-------- RECORD SET

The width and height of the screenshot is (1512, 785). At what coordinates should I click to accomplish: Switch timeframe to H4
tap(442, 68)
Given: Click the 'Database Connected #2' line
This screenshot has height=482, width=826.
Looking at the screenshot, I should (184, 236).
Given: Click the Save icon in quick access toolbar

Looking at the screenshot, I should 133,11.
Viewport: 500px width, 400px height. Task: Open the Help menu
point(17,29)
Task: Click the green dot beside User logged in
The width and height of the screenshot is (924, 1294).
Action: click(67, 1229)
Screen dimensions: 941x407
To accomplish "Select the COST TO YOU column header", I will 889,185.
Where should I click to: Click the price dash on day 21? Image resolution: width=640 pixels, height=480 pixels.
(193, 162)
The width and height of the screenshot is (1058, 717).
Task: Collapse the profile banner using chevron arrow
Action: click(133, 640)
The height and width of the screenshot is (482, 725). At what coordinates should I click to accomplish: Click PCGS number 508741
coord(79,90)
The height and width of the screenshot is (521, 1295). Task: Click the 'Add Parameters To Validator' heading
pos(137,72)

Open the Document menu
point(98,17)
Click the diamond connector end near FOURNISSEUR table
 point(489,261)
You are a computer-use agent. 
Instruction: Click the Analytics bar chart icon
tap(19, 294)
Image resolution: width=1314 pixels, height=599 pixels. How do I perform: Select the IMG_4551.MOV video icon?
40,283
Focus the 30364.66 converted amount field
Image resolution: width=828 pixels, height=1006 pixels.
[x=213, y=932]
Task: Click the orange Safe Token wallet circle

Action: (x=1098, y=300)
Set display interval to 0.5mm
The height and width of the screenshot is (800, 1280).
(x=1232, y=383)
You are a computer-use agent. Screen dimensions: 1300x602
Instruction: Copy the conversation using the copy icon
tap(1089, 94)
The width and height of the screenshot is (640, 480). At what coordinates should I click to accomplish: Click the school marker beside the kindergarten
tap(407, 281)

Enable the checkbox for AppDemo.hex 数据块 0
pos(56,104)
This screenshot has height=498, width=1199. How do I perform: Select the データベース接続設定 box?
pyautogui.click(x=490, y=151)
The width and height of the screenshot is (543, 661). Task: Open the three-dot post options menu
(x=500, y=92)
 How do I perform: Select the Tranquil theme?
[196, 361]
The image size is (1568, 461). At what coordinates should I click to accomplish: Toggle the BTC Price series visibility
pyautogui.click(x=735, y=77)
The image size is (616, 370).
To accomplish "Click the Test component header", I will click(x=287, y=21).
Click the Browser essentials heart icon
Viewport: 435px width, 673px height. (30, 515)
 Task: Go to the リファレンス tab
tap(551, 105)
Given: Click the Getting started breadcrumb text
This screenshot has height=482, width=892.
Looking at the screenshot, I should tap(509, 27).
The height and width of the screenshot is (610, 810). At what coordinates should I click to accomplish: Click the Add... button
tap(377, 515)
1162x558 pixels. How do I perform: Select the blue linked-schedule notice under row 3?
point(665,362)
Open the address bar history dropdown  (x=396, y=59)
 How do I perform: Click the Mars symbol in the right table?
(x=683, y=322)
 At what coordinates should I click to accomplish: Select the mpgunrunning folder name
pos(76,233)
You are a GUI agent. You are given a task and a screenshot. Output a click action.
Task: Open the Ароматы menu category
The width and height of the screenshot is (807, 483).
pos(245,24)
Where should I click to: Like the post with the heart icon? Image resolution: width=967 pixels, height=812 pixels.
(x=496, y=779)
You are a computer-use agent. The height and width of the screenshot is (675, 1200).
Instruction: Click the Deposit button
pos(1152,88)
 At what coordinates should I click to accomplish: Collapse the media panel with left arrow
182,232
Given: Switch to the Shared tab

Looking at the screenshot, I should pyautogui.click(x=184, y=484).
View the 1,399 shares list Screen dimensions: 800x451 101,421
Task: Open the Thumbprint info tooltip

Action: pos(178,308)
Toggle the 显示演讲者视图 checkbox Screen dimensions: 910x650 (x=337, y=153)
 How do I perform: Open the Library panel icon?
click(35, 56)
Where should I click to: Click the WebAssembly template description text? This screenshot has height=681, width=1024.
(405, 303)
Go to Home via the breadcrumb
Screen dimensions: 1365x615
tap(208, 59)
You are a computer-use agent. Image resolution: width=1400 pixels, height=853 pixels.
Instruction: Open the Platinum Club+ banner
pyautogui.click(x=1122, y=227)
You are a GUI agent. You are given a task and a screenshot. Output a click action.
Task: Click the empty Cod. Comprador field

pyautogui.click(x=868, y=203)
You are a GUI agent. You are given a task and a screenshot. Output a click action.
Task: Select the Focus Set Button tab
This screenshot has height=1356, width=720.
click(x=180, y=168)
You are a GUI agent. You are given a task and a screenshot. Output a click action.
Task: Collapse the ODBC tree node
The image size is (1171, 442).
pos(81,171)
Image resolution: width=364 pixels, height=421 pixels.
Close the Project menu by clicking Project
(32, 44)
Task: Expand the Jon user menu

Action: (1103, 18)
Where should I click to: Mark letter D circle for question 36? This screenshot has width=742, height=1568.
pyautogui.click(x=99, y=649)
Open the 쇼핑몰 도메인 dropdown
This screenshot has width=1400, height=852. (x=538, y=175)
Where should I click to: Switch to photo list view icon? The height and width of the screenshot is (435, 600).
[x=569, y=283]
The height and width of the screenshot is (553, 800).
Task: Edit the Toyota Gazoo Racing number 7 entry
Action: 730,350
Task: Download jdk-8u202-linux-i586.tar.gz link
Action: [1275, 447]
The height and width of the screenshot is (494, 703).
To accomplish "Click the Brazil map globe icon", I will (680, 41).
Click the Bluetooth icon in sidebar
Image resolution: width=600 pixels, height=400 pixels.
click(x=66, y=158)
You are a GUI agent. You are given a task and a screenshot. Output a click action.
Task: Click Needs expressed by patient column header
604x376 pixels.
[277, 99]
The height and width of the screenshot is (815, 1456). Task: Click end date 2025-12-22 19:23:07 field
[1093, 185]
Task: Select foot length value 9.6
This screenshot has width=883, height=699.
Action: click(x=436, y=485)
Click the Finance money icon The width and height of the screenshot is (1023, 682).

----------------

• WHAT YOU ARE ASKED TO DO
Repeat, word for word, all the lines above.

• EXPECTED ANSWER
The width and height of the screenshot is (1512, 785). At what coordinates should I click to accomplish: Switch timeframe to H4
tap(442, 68)
Given: Click the 'Database Connected #2' line
This screenshot has height=482, width=826.
Looking at the screenshot, I should (184, 236).
Given: Click the Save icon in quick access toolbar

Looking at the screenshot, I should 133,11.
Viewport: 500px width, 400px height. Task: Open the Help menu
point(17,29)
Task: Click the green dot beside User logged in
The width and height of the screenshot is (924, 1294).
Action: click(67, 1229)
Screen dimensions: 941x407
To accomplish "Select the COST TO YOU column header", I will 889,185.
Where should I click to: Click the price dash on day 21? Image resolution: width=640 pixels, height=480 pixels.
(193, 162)
The width and height of the screenshot is (1058, 717).
Task: Collapse the profile banner using chevron arrow
Action: click(133, 640)
The height and width of the screenshot is (482, 725). At what coordinates should I click to accomplish: Click PCGS number 508741
coord(79,90)
The height and width of the screenshot is (521, 1295). Task: Click the 'Add Parameters To Validator' heading
pos(137,72)

Open the Document menu
point(98,17)
Click the diamond connector end near FOURNISSEUR table
 point(489,261)
You are a computer-use agent. 
Instruction: Click the Analytics bar chart icon
tap(19, 294)
Image resolution: width=1314 pixels, height=599 pixels. How do I perform: Select the IMG_4551.MOV video icon?
40,283
Focus the 30364.66 converted amount field
Image resolution: width=828 pixels, height=1006 pixels.
[x=213, y=932]
Task: Click the orange Safe Token wallet circle

Action: (x=1098, y=300)
Set display interval to 0.5mm
The height and width of the screenshot is (800, 1280).
(x=1232, y=383)
You are a computer-use agent. Screen dimensions: 1300x602
Instruction: Copy the conversation using the copy icon
tap(1089, 94)
The width and height of the screenshot is (640, 480). At what coordinates should I click to accomplish: Click the school marker beside the kindergarten
tap(407, 281)

Enable the checkbox for AppDemo.hex 数据块 0
pos(56,104)
This screenshot has height=498, width=1199. How do I perform: Select the データベース接続設定 box?
pyautogui.click(x=490, y=151)
The width and height of the screenshot is (543, 661). Task: Open the three-dot post options menu
(x=500, y=92)
 How do I perform: Select the Tranquil theme?
[196, 361]
The image size is (1568, 461). At what coordinates should I click to accomplish: Toggle the BTC Price series visibility
pyautogui.click(x=735, y=77)
The image size is (616, 370).
To accomplish "Click the Test component header", I will click(x=287, y=21).
Click the Browser essentials heart icon
Viewport: 435px width, 673px height. (30, 515)
 Task: Go to the リファレンス tab
tap(551, 105)
Given: Click the Getting started breadcrumb text
This screenshot has height=482, width=892.
Looking at the screenshot, I should tap(509, 27).
The height and width of the screenshot is (610, 810). At what coordinates should I click to accomplish: Click the Add... button
tap(377, 515)
1162x558 pixels. How do I perform: Select the blue linked-schedule notice under row 3?
point(665,362)
Open the address bar history dropdown  (x=396, y=59)
 How do I perform: Click the Mars symbol in the right table?
(x=683, y=322)
 At what coordinates should I click to accomplish: Select the mpgunrunning folder name
pos(76,233)
You are a GUI agent. You are given a task and a screenshot. Output a click action.
Task: Open the Ароматы menu category
The width and height of the screenshot is (807, 483).
pos(245,24)
Where should I click to: Like the post with the heart icon? Image resolution: width=967 pixels, height=812 pixels.
(x=496, y=779)
You are a computer-use agent. The height and width of the screenshot is (675, 1200).
Instruction: Click the Deposit button
pos(1152,88)
 At what coordinates should I click to accomplish: Collapse the media panel with left arrow
182,232
Given: Switch to the Shared tab

Looking at the screenshot, I should pyautogui.click(x=184, y=484).
View the 1,399 shares list Screen dimensions: 800x451 101,421
Task: Open the Thumbprint info tooltip

Action: pos(178,308)
Toggle the 显示演讲者视图 checkbox Screen dimensions: 910x650 (x=337, y=153)
 How do I perform: Open the Library panel icon?
click(35, 56)
Where should I click to: Click the WebAssembly template description text? This screenshot has height=681, width=1024.
(405, 303)
Go to Home via the breadcrumb
Screen dimensions: 1365x615
tap(208, 59)
You are a computer-use agent. Image resolution: width=1400 pixels, height=853 pixels.
Instruction: Open the Platinum Club+ banner
pyautogui.click(x=1122, y=227)
You are a GUI agent. You are given a task and a screenshot. Output a click action.
Task: Click the empty Cod. Comprador field

pyautogui.click(x=868, y=203)
You are a GUI agent. You are given a task and a screenshot. Output a click action.
Task: Select the Focus Set Button tab
This screenshot has height=1356, width=720.
click(x=180, y=168)
You are a GUI agent. You are given a task and a screenshot. Output a click action.
Task: Collapse the ODBC tree node
The image size is (1171, 442).
pos(81,171)
Image resolution: width=364 pixels, height=421 pixels.
Close the Project menu by clicking Project
(32, 44)
Task: Expand the Jon user menu

Action: (1103, 18)
Where should I click to: Mark letter D circle for question 36? This screenshot has width=742, height=1568.
pyautogui.click(x=99, y=649)
Open the 쇼핑몰 도메인 dropdown
This screenshot has width=1400, height=852. (x=538, y=175)
Where should I click to: Switch to photo list view icon? The height and width of the screenshot is (435, 600).
[x=569, y=283]
The height and width of the screenshot is (553, 800).
Task: Edit the Toyota Gazoo Racing number 7 entry
Action: 730,350
Task: Download jdk-8u202-linux-i586.tar.gz link
Action: [1275, 447]
The height and width of the screenshot is (494, 703).
To accomplish "Click the Brazil map globe icon", I will (680, 41).
Click the Bluetooth icon in sidebar
Image resolution: width=600 pixels, height=400 pixels.
click(x=66, y=158)
You are a GUI agent. You are given a task and a screenshot. Output a click action.
Task: Click Needs expressed by patient column header
604x376 pixels.
[277, 99]
The height and width of the screenshot is (815, 1456). Task: Click end date 2025-12-22 19:23:07 field
[1093, 185]
Task: Select foot length value 9.6
This screenshot has width=883, height=699.
Action: click(x=436, y=485)
Click the Finance money icon The width and height of the screenshot is (1023, 682).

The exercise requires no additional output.